- RECORDS TO USE:
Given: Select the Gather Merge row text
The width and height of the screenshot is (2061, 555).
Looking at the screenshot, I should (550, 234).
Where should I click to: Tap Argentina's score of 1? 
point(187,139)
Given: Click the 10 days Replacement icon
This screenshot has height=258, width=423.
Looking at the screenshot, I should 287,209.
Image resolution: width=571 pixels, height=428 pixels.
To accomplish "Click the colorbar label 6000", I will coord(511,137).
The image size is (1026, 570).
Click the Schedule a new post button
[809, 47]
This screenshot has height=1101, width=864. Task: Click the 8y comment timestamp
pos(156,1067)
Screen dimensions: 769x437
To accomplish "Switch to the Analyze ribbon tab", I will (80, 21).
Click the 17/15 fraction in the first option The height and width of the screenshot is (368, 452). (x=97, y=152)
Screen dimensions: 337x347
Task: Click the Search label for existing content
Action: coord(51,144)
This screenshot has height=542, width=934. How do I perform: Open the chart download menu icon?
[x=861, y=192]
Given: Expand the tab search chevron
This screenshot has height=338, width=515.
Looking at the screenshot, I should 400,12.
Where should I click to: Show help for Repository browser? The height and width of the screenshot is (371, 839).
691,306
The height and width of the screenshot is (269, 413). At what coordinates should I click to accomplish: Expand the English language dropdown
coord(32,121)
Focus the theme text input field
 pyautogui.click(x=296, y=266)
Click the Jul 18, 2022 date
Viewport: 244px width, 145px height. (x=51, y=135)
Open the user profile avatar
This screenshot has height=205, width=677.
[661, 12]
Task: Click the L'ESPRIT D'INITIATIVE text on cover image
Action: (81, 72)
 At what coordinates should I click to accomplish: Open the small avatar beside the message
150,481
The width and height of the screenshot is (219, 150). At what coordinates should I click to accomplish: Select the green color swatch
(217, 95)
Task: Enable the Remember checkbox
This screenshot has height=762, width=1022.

- WORK INSTRUCTION:
Which of the lines above include the word "Given"? Copy each of them.

- EXERCISE RESPONSE:
Given: Select the Gather Merge row text
Given: Click the 10 days Replacement icon
Given: Expand the tab search chevron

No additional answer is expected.